Yan, Zhao-Bo; Wu, Xian-Ming; Zhang, Ning; Yang, Zhi-Hong; Zhu, Zhou; Yu, Hua-Mei; Jia, Xiao-Qi; Yang, Xiao-Fang.
Afiliación
  • Yan ZB; School of Acupuncture-moxibustion and Tuina & Rehabilitation, Hunan University of Chinese Medicine, Changsha 410208, China.
  • Wu XM; College of Acupuncture-moxibustion and Tuina, Guizhou University of Traditional Chinese Medicine, Guiyang 550025.
  • Zhang N; College of Acupuncture-moxibustion and Tuina, Guizhou University of Traditional Chinese Medicine, Guiyang 550025.
  • Yang ZH; College of Acupuncture-moxibustion and Tuina, Guizhou University of Traditional Chinese Medicine, Guiyang 550025.
  • Zhu Z; College of Acupuncture-moxibustion and Tuina, Guizhou University of Traditional Chinese Medicine, Guiyang 550025.
  • Yu HM; College of Acupuncture-moxibustion and Tuina, Guizhou University of Traditional Chinese Medicine, Guiyang 550025.
  • Jia XQ; College of Acupuncture-moxibustion and Tuina, Guizhou University of Traditional Chinese Medicine, Guiyang 550025.
  • Yang XF; School of Acupuncture-moxibustion and Tuina & Rehabilitation, Hunan University of Chinese Medicine, Changsha 410208, China.
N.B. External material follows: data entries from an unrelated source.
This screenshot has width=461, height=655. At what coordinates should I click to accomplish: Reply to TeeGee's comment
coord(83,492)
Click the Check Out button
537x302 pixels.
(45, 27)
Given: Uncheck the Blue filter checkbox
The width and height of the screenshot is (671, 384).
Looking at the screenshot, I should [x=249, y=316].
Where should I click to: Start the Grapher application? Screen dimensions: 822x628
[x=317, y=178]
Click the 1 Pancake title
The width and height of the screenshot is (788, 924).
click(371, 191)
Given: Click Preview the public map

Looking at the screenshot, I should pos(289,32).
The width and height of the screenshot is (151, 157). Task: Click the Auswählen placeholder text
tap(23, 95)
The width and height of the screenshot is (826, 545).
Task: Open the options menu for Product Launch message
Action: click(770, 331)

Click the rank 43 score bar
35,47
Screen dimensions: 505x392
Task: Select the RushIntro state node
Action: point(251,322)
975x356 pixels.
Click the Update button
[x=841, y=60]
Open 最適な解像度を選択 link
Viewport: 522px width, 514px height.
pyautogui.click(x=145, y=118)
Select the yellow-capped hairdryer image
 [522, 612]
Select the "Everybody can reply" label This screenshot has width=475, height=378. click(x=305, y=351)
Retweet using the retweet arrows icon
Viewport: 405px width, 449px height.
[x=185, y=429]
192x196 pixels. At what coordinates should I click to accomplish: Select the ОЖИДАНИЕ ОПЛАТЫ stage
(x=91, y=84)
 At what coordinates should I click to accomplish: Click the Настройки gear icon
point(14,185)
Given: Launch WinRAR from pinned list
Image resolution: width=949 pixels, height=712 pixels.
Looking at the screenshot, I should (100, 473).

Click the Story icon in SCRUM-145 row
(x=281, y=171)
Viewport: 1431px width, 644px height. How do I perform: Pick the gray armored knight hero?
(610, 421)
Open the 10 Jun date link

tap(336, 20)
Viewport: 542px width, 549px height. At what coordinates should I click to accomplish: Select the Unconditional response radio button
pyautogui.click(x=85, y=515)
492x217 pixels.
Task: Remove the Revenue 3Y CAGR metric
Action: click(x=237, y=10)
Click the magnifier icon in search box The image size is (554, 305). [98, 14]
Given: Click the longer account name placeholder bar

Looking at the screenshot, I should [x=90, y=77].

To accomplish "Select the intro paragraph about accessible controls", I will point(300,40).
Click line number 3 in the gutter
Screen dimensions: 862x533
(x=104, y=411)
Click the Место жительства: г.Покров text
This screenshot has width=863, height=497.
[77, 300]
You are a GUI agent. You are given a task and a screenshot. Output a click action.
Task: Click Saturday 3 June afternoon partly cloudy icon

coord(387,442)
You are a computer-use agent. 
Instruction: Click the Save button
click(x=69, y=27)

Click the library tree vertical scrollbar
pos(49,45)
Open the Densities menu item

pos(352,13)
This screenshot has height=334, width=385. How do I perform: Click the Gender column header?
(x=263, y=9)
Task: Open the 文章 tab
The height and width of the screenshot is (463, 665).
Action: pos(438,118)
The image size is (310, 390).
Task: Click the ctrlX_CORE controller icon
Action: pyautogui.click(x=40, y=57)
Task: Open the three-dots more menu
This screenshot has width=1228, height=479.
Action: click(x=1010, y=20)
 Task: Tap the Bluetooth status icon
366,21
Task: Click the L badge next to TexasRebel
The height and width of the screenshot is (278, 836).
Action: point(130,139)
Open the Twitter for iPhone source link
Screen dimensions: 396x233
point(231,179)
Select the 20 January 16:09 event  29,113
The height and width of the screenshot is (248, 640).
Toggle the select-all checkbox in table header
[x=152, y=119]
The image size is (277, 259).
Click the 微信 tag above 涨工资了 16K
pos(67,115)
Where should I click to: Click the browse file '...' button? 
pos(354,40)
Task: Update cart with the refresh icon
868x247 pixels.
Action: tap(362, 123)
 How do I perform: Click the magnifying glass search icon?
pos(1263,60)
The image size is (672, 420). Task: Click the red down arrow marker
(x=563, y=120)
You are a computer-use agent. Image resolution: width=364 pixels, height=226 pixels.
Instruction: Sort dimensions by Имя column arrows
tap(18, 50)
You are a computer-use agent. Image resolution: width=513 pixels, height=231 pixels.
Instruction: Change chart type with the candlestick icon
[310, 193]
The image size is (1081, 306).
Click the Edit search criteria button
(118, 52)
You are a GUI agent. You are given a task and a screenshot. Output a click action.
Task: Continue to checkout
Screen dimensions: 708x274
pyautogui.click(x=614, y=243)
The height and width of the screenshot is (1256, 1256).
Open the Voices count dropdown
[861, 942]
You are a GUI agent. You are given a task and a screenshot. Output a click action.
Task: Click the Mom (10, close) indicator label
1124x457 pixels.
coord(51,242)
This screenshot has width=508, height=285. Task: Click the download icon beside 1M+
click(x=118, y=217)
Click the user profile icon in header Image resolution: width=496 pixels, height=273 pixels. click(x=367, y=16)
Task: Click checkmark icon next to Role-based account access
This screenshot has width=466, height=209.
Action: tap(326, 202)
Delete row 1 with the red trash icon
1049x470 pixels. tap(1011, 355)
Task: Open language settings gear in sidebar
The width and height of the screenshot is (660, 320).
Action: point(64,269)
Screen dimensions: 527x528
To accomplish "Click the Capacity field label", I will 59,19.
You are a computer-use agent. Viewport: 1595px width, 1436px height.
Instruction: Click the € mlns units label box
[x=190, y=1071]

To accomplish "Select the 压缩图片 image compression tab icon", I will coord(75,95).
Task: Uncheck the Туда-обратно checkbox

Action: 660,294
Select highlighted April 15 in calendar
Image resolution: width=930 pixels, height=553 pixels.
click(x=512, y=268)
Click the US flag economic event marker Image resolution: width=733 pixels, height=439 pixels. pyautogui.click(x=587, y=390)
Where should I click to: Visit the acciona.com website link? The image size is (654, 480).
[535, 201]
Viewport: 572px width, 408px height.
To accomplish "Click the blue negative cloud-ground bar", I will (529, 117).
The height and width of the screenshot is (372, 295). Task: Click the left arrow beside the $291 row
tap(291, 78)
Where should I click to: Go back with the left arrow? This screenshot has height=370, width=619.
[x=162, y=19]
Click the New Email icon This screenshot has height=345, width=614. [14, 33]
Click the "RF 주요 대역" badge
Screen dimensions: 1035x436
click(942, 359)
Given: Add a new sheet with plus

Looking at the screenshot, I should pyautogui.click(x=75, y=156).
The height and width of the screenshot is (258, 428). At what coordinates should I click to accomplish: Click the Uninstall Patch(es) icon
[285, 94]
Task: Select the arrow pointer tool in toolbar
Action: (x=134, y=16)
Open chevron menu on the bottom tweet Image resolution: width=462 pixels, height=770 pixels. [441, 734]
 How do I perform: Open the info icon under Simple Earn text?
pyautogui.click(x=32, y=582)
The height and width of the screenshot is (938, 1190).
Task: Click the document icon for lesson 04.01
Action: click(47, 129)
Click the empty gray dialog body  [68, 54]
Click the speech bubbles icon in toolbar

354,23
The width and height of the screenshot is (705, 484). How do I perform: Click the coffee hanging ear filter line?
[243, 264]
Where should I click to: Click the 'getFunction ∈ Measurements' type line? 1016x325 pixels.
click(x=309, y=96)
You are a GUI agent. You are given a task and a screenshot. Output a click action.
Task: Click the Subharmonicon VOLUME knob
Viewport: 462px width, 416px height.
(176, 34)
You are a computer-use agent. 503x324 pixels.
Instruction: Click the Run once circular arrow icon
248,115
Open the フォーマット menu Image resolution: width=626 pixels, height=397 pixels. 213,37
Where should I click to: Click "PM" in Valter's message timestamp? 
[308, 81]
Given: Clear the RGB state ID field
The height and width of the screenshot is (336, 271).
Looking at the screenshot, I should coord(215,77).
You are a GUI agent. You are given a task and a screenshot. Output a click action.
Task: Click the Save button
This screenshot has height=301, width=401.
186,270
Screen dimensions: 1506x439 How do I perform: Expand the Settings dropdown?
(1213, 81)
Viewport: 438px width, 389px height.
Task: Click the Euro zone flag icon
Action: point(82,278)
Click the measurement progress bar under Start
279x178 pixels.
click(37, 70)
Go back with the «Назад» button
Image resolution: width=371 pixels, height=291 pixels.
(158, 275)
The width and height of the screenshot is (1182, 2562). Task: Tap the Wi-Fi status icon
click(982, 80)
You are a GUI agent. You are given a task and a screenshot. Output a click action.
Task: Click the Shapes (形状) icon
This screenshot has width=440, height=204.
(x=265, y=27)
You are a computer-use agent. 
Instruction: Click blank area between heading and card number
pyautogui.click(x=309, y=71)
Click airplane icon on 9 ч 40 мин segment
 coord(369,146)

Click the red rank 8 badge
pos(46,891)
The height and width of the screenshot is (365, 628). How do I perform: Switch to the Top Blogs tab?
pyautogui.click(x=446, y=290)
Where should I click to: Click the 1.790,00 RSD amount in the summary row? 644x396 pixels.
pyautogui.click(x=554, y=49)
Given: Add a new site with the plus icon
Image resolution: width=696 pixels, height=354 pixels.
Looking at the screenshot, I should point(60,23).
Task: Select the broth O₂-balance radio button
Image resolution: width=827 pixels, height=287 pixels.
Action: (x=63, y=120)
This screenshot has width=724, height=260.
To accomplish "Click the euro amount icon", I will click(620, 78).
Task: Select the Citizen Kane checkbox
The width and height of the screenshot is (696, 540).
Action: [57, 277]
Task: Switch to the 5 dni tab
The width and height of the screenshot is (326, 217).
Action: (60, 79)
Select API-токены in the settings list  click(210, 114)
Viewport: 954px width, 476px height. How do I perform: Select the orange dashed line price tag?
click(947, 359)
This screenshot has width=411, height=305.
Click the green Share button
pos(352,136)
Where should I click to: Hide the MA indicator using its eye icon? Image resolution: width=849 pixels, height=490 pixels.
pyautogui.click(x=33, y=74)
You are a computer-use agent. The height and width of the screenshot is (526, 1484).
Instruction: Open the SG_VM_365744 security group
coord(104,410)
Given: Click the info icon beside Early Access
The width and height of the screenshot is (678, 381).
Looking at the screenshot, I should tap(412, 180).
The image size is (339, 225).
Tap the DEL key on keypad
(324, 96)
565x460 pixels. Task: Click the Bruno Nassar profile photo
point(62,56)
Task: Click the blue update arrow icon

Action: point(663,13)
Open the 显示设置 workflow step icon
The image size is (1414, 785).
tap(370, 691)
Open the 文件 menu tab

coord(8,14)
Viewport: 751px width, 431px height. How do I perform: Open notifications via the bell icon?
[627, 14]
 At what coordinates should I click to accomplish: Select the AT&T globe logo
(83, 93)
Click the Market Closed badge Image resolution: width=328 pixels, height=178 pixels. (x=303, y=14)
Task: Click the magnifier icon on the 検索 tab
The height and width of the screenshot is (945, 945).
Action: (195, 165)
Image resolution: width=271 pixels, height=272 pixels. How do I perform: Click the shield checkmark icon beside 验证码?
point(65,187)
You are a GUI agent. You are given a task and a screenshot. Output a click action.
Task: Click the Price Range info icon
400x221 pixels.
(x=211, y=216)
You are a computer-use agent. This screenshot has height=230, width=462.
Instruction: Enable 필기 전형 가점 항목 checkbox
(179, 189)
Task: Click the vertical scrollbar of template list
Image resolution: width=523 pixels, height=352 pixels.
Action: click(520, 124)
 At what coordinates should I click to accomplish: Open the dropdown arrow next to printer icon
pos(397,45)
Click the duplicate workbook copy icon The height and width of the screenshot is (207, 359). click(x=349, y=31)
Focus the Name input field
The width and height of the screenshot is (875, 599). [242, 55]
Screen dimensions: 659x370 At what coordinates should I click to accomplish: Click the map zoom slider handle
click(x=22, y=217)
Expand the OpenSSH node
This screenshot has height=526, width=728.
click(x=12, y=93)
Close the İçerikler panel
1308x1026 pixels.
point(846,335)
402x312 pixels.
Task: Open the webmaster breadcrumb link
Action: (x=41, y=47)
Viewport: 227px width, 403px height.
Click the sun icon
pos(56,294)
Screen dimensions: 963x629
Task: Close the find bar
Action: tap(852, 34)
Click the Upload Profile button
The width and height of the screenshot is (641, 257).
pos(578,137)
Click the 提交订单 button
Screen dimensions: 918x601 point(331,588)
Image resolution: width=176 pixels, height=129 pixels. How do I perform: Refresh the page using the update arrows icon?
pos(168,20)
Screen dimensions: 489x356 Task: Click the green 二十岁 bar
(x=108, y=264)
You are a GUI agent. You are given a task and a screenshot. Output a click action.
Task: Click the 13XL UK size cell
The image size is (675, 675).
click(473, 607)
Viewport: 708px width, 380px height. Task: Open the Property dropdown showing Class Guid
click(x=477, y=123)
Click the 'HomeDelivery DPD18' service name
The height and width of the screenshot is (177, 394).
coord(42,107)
Yangxiaofang210@163.com.
Zhen Ci Yan Jiu ; 49(4): 376-383, 2024 Apr 25.
Article en En, Zh | MEDLINE | ID: mdl-38649205
ABSTRACT

OBJECTIVES:

To observe the effects of moxibustion on blood lipid metabolism, pathological morphology of thoracic aorta, and the expression of silent information regulator 1 (SIRT1) and forkhead box transcription factor O3a (FOXO3a) in ApoE-/- atherosclerosis (AS) mice, so as to explore the potential mechanism of moxibustion in preventing and treating AS.

METHODS:

Ten C57BL/6J mice were fed a normal diet as the control group, and 30 ApoE-/- mice were fed a high-fat diet to establish the AS model, which were randomly divided into the model group, simvastatin group, and moxibustion group, with 10 mice in each group. From the first day of modeling, mice in the moxibustion group received mild moxibustion treatment at "Shenque"(CV8), "Yinlingquan"(SP9), bilateral "Neiguan"(PC6) and "Xuehai"(SP10) for 30 min per time;the mice in the simvastatin group were given simvastatin orally (2.5 mg·kg-1·d-1), with both treatments given once daily, 5 times a week, with a total intervention period of 12 weeks. The body weight and general condition of the mice were observed and recorded during the intervention period. After the intervention, the contents of serum total cholesterol (TC), triglycerides (TG), low-density lipoprotein cholesterol (LDL-C), and high-density lipoprotein cholesterol (HDL-C) were measured using an automated biochemistry analyzer. Hematoxylin eosin (HE) staining was used to observe the pathological morphology of the thoracic aorta. ELISA was used to measure the contents of serum oxidized low-density lipoprotein (ox-LDL) and superoxide dismutase (SOD) activity. Western blot and real-time fluorescent quantitative PCR analysis were used to detect the expression levels of SIRT1 and FOXO3a protein and mRNA in the thoracic aorta.

RESULTS:

Compared with the control group, body weight at the 8th and 12th week, serum TC, TG, LDL-C, and ox-LDL contents of the model group mice were significantly increased(P<0.05, P<0.01), while the HDL-C contents, SOD activity, and the expression levels of SIRT1 protein and mRNA in the thoracic aorta were significantly decreased(P<0.05, P<0.01). HE staining showed thickening of the aortic intima, endothelial cell degeneration, swelling, and shedding. Compared with the model group, body weight at the 8th and 12th week, serum TC, TG, LDL-C, and ox-LDL contents of mice in the simvastatin group and moxibustion group were significantly decreased(P<0.01), while the serum SOD activity, expression levels of SIRT1 protein and mRNA in the thoracic aorta were significantly increased(P<0.01). The HDL-C contents were significantly increased in the simvastatin group(P<0.05). The thoracic aortic structure was more intact in both groups, with a more regular lumen and orderly arrangement of the elastic membrane in the media, and a slight amount of endothelial cell degeneration and swelling in the intima. There was no significant difference in the evaluated indexes between the moxibustion group and the simvastatin group and the pathological changes in the thoracic aorta were similar between the two groups.

CONCLUSIONS:

Moxibustion can reduce the body weight of AS model mice, regulate lipid levels, repair vascular intima, and alleviate endothelial damage. Its mechanism of action may be related to the regulation of the SIRT1/FOXO3a signaling pathway to improve oxidative damage.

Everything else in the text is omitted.